Implementation and Fine-tuning
Hyperparameters and Training
PEGASUS is trained with varying hyperparameters to identify optimal settings. The large model variant employs 568M parameters, Unigram tokenization, and a unique sentence selection strategy. It is pre-trained on two massive corpora: C4 and HugeNews, with findings indicating domain-aligned pre-training corpora (e.g., news data for news summarization tasks) improve performance.
Figure 2: Effect of pre-training corpus on downstream summarization tasks showing the importance of domain alignment.
Downstream Evaluation
PEGASUS demonstrates state-of-the-art performance across 12 datasets with diverse domains, such as XSum, CNN/DailyMail, and Reddit TIFU. Its ability to adapt with minimal fine-tuning data is evident as it reaches competitive performance with as few as 1000 examples.

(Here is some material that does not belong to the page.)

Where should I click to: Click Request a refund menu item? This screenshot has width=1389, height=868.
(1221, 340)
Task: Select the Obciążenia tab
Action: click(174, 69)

Figure 3: Fine-tuning performance of PEGASUS on limited supervised examples compared against non-pre-trained Transformer models.
Practical Considerations
Computational Efficiency
While PEGASUS achieves remarkable results, its training involves extensive computational resources typical for large-scale transformer models. Efficient deployment requires careful management of resources, especially on GPUs or TPUs.
Low-resource Scenarios
A notable strength of PEGASUS is its performance in low-resource scenarios where supervised training data is scarce. It holds promise for real-world applications where annotated text data may be limited or expensive to curate.
Extensions and Future Work
Further research could explore combining PEGASUS with other state-of-the-art LLMs or enhancing its capabilities on cross-domain summarization. The investigation of additional selection strategies for GSG could also yield insights into optimizing model training further.
Conclusion
PEGASUS transforms abstractive summarization by closely aligning pre-training objectives with the ultimate task requirements, leading to significant improvements in model performance, especially in data-scarce environments. Its architecture and methodology offer a roadmap for future advancements in summarization tasks, balancing computational demands with practical application needs.